An extremely rare telescope once used by the United States Life Saving Service to watch for shipwrecks off the downeast coast of Maine will soon have a new home at the maritime exhibit at Cutler’s Little River Lighthouse.
The rare brass telescope, presented to Tim Harrison, co-chairman of the Friends of Little River Lighthouse, has been in the possession of George Morrison of Oak Bay, New Brunswick, Canada for many years. He inherited it from his father. When presenting the telescope to Harrison, Morrison said, “I now know that the telescope will have a good home and I entrust it to Harrison’s care for future generations.”
Exceptionally rare, the late 1800’s hand-held brass telescope was manufactured by “Bardou & Son,” specifically for the United States Life Saving Service, which in 1915, along with the United States Revenue Cutter Service, were merged together to become the United States Coast Guard.

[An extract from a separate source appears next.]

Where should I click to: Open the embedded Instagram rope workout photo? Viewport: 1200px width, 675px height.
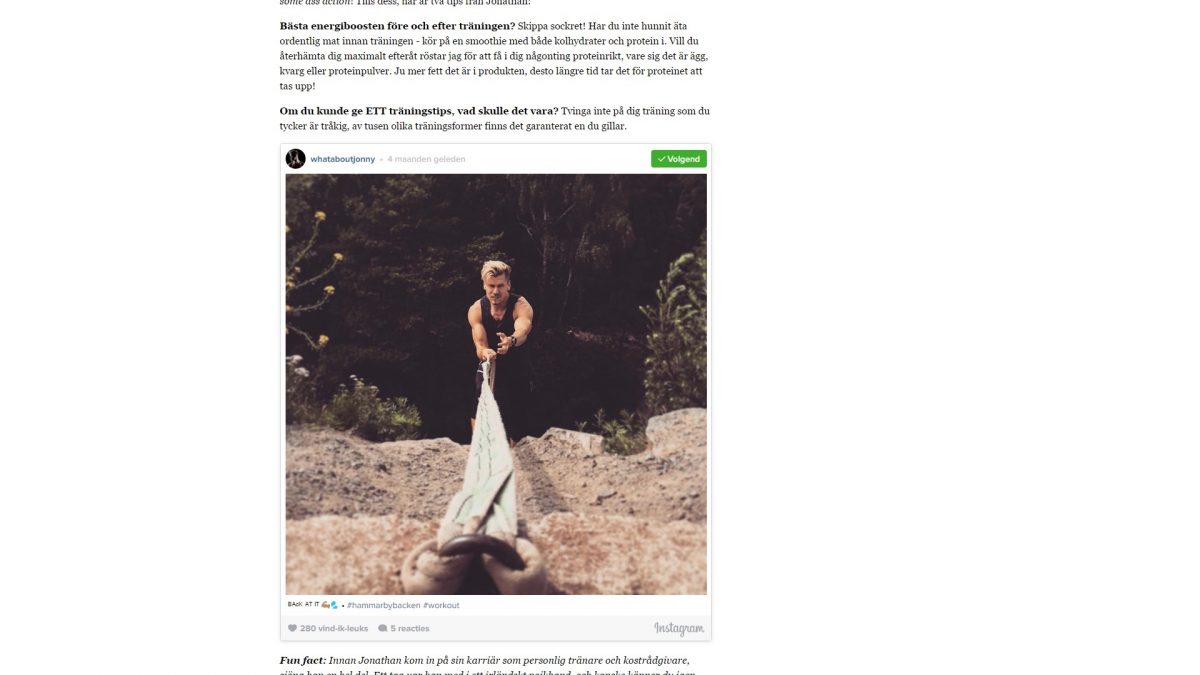coord(496,384)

The all brass telescope is engraved with the Bardou and Son and U.S. Life Saving Service trademarks and has a canvas cover on the main tube. It measures 23 inches when closed, telescoping to 39 inches when extended. It still has its original eyepiece and object dust slide, the latter being incorporated into a press-on cover, which may be fully removed.
Research seems to indicate very few of the telescopes were commissioned of Bardou by the Life Saving Service, probably because they were so expensive at the time.

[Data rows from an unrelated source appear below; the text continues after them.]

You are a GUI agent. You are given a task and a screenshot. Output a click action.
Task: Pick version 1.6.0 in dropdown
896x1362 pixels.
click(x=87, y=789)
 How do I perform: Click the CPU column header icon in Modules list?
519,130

Where, when, and how Morrison’s father acquired the telescope is unclear, but it is speculated it probably came from the original Maine stations of, Quoddy Head Life Saving Station in Lubec or the Cross Island Life Saving Station in Machiasport. Both structures no longer stand, although they were replaced by other structures, which are no longer owned by the government. Interestingly, both Morrison and his father were in the United States Coast Guard, and at different times, both were stationed at some of the same lighthouses as well as the same Coast Guard stations during their careers. In fact, the Morrison family was the last lighthouse family to be stationed at the no longer standing St. Croix River Lighthouse in Calais.

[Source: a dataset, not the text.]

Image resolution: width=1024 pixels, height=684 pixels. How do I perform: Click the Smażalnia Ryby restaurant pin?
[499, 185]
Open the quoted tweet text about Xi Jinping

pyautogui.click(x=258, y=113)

This is not the first time that Morrison has made important donations of artifacts that will now be displayed at Little River Lighthouse. He donated a rare Seth Thomas brass clock for Little River Lighthouse that once hung at Cross Island Life Saving Station, as well as a 1911 Light List book.
Last year, Morrison and his wife, Wendy, also served as volunteer caretakers at the nearly restored lighthouse. Morrison said he was so impressed by what the many volunteers, had accomplished that he was inspired to contribute to the cause as his way of helping to preserve not only his family’s maritime history, but to also teach others through the display of artifacts.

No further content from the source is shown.